■ WHAT NEEDS TO BE DONE
Go through the lines below, tally those that include the word "support", and give only the tally.

■ EXERCISE MATERIALS
* * * * * * * * *
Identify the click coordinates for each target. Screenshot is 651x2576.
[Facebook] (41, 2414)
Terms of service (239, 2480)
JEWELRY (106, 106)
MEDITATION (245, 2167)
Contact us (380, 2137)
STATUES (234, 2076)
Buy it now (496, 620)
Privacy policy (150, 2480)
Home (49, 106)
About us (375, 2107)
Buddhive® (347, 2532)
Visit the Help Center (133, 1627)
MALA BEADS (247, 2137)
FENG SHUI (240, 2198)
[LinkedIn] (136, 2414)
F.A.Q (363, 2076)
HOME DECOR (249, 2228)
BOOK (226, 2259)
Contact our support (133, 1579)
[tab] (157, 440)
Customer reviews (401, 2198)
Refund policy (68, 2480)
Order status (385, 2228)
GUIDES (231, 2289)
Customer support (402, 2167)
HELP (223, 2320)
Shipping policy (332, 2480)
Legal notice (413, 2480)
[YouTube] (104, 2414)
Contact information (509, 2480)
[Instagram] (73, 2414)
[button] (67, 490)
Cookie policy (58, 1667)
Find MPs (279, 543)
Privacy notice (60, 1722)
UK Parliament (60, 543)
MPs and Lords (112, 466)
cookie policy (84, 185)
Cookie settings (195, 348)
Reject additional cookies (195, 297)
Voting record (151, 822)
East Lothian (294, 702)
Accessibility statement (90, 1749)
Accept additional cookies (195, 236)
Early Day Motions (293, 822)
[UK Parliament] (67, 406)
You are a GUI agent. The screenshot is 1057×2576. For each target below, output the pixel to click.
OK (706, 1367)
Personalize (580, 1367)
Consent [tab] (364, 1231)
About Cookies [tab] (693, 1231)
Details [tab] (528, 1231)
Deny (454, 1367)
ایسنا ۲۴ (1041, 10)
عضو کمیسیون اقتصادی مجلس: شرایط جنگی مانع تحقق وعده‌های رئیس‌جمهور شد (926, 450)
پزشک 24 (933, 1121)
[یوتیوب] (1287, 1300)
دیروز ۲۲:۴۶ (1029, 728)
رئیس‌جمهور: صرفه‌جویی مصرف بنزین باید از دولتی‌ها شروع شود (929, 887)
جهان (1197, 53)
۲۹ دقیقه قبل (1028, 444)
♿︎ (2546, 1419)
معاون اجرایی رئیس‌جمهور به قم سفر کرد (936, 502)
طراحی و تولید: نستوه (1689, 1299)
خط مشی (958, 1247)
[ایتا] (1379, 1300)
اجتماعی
* * * * * * * * *
■ RESPONSE FOR THIS EXERCISE
2